**Problem to work on**
Search the records for the word "Insignia" and copy each line in which it appears.
[Start of Attachment]
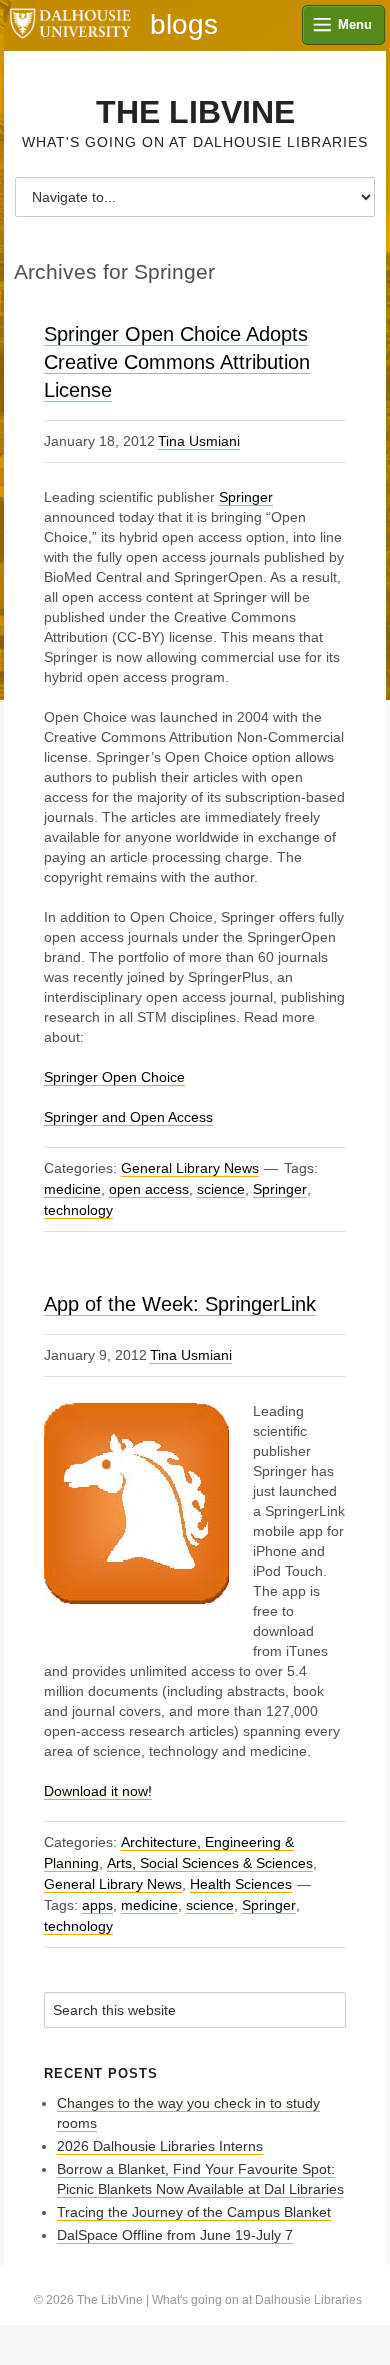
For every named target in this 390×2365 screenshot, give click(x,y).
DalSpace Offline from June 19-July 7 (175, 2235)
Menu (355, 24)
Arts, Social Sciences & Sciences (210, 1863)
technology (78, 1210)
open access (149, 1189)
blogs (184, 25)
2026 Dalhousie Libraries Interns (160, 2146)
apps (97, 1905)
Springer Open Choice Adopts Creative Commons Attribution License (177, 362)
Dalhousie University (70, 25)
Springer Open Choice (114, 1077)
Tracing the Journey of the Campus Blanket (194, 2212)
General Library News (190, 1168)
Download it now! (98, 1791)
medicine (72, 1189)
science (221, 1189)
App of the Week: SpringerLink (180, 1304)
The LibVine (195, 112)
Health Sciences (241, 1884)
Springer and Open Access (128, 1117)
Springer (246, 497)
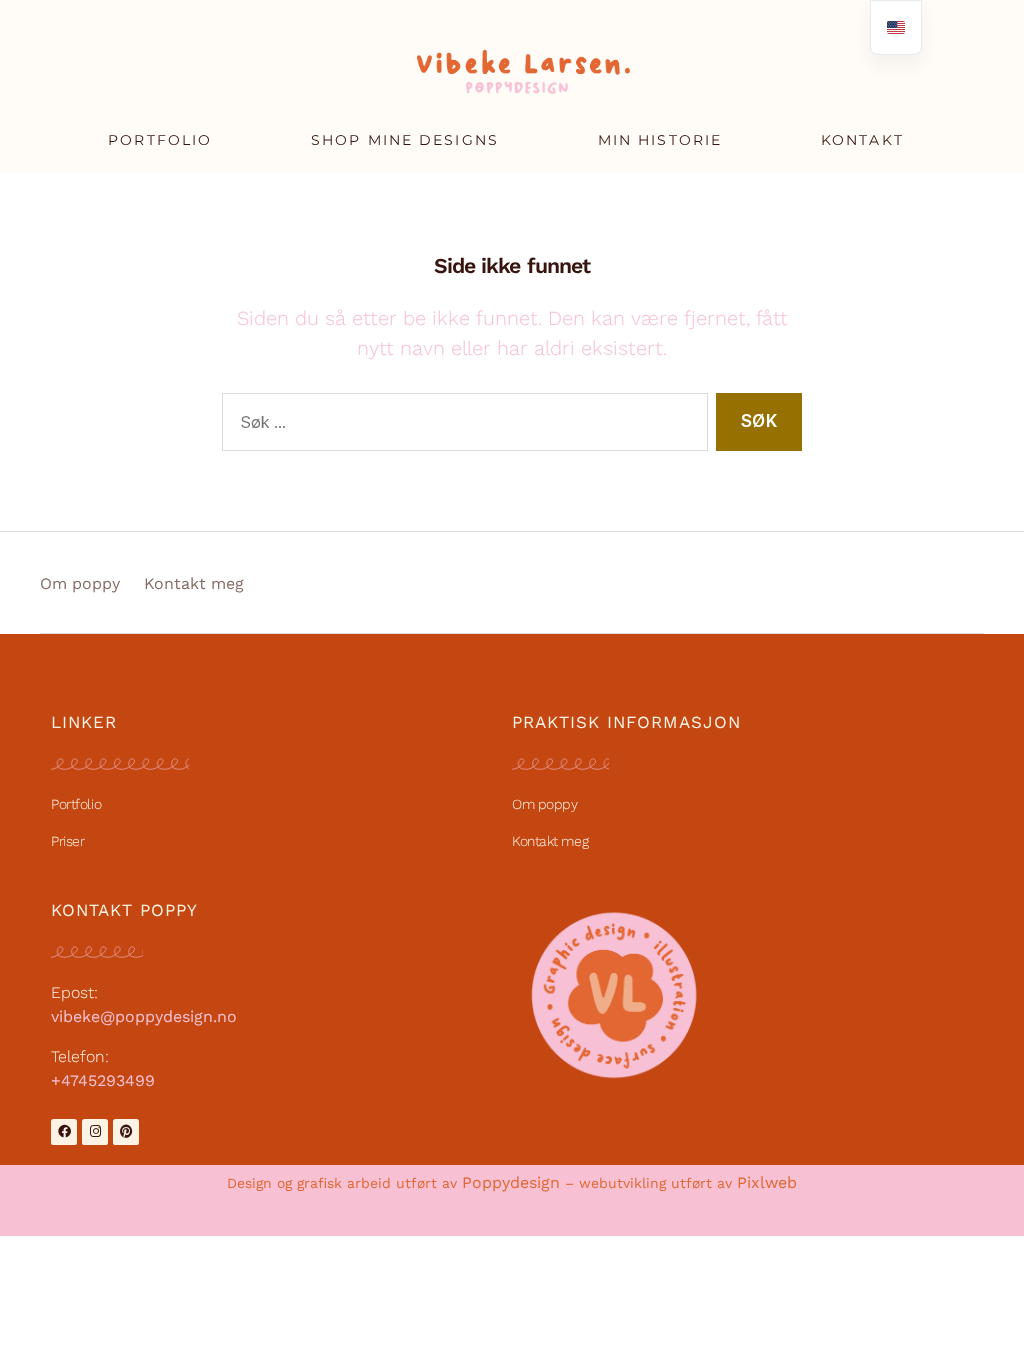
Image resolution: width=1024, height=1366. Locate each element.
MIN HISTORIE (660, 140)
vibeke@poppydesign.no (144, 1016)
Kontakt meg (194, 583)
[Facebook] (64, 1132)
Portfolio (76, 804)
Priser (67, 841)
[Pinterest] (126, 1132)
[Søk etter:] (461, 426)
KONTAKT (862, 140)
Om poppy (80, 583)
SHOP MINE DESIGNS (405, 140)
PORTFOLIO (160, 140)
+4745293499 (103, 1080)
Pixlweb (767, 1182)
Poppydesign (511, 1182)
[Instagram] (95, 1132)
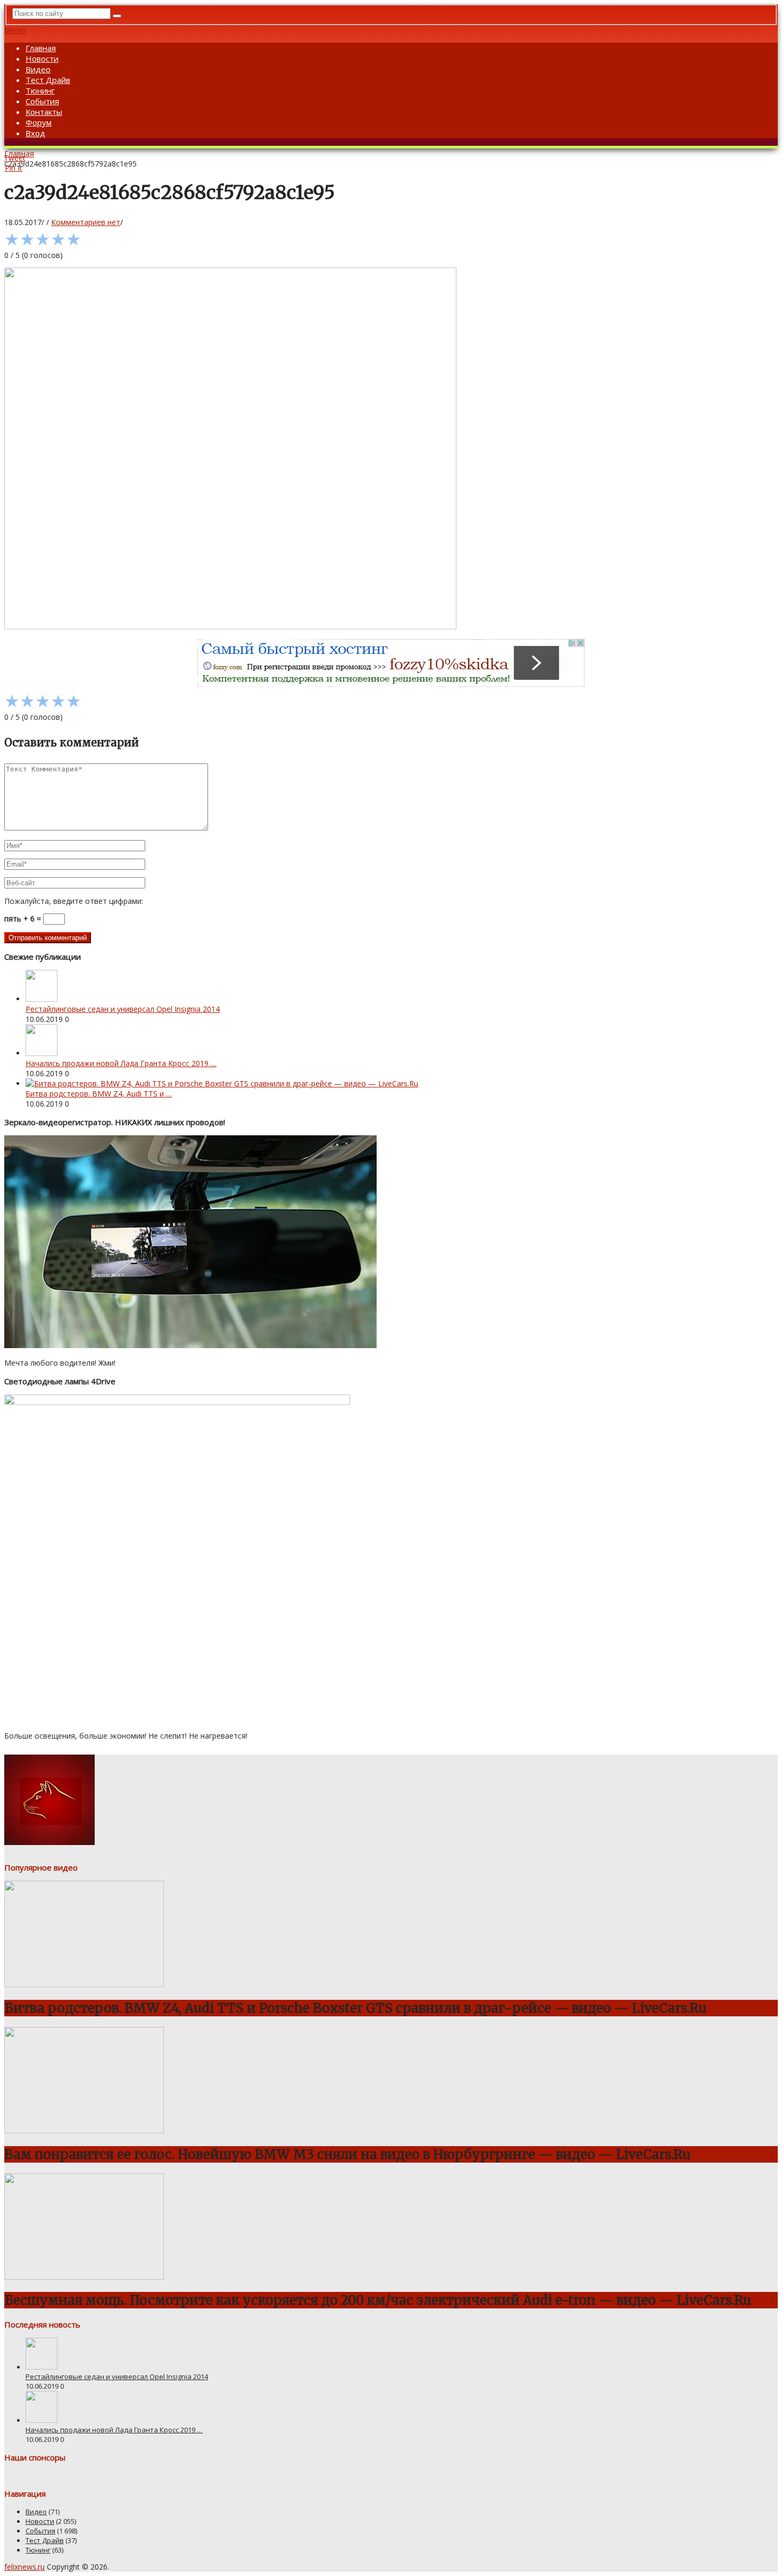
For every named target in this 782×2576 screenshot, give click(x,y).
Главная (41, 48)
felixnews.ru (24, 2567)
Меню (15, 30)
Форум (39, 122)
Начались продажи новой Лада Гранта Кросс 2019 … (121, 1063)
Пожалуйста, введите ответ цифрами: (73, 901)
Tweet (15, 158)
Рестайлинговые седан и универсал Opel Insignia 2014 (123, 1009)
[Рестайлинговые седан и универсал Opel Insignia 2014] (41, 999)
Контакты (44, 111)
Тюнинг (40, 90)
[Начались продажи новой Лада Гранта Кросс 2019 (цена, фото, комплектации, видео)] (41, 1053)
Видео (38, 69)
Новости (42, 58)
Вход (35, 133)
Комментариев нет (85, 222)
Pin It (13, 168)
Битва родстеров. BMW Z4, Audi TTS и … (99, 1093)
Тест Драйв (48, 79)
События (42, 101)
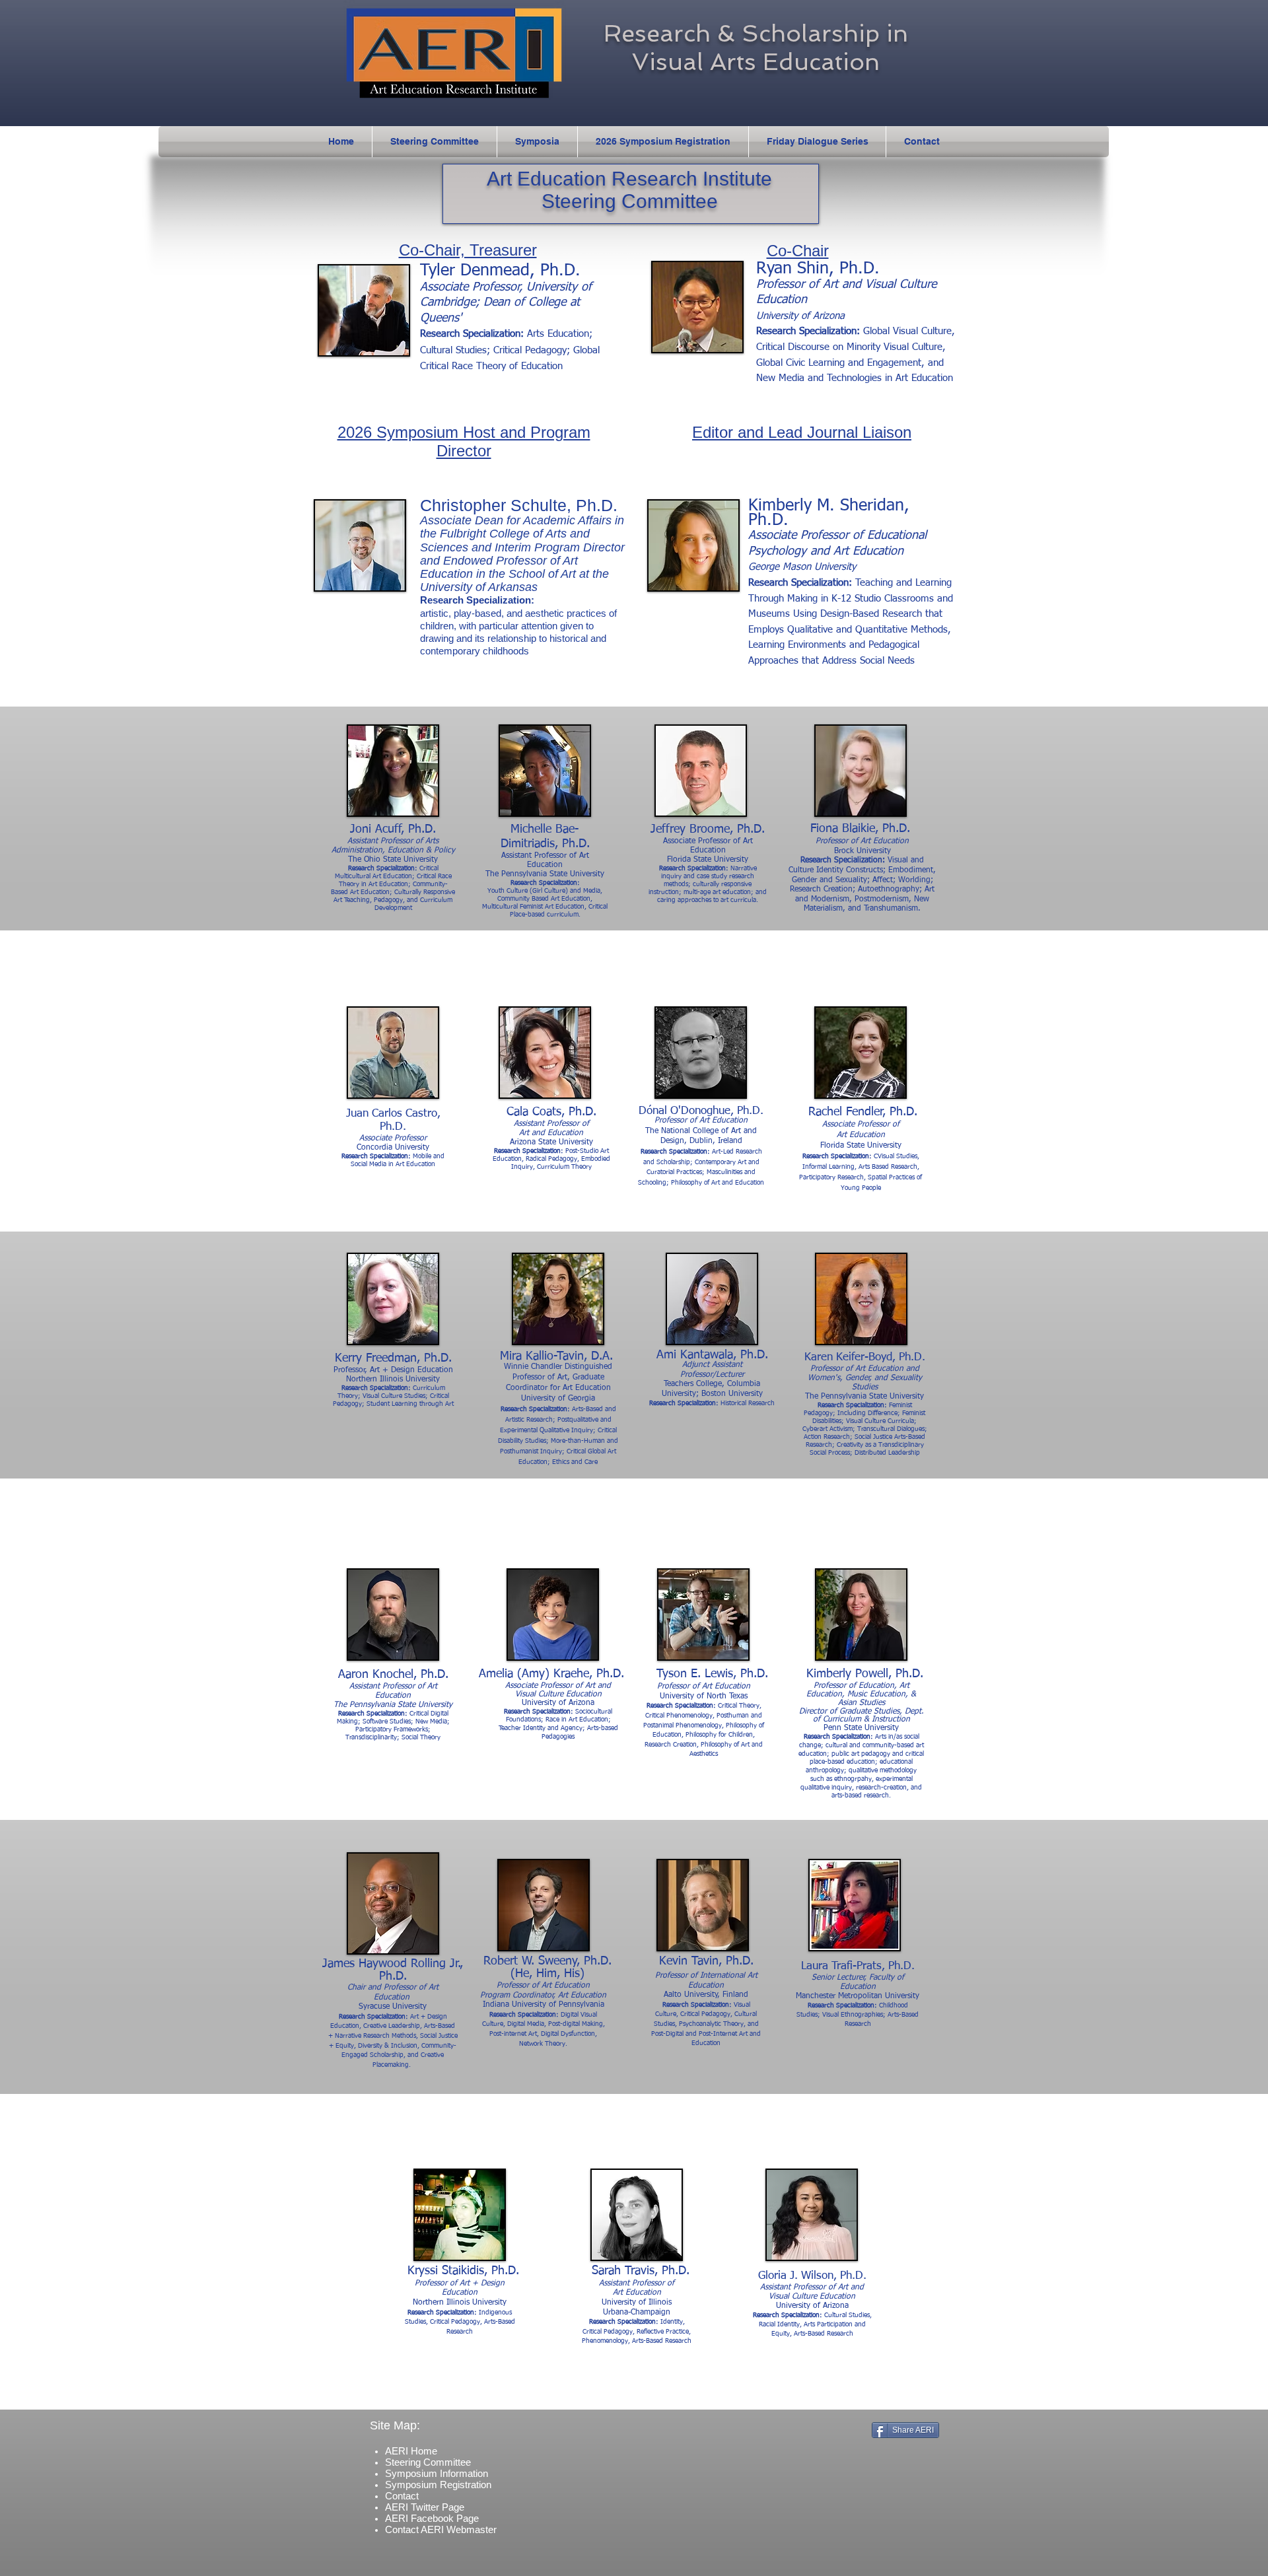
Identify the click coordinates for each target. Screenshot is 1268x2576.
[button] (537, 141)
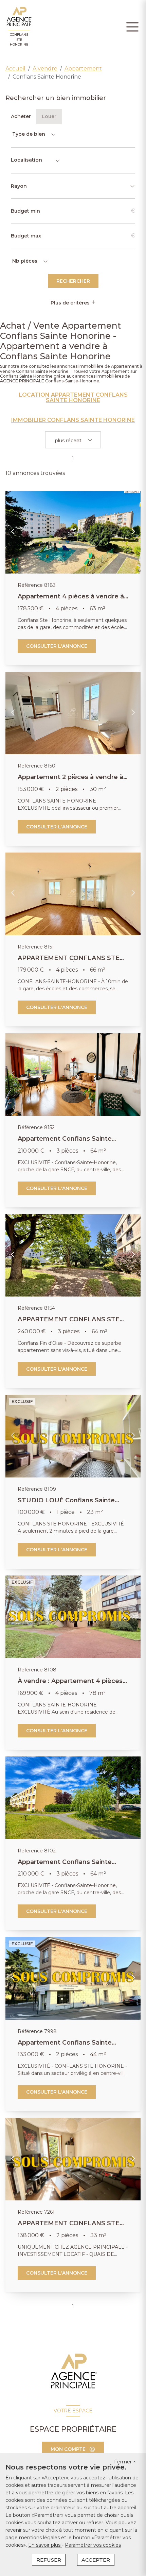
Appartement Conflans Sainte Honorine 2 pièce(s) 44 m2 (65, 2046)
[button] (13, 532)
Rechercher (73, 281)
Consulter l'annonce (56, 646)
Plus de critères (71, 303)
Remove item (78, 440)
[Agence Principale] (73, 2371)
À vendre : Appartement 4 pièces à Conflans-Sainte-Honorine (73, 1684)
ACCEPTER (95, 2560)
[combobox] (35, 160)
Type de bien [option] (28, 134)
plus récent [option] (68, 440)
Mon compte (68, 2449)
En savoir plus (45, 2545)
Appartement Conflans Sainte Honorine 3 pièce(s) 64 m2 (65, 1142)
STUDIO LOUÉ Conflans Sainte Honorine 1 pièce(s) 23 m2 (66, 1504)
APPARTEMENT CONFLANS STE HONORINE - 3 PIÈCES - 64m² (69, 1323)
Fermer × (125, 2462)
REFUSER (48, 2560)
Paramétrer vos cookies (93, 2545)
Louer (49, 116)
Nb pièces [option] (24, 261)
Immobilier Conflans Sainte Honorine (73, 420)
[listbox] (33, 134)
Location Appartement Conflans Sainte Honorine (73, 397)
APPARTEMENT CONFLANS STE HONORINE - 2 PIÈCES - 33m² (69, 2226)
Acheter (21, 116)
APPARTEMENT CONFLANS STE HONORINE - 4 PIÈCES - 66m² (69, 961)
[End of Attachment]
**Response**
Рестайлинговые седан и универсал Opel Insignia 2014 (123, 1009)
[Рестайлинговые седан и универсал Opel Insignia 2014] (41, 999)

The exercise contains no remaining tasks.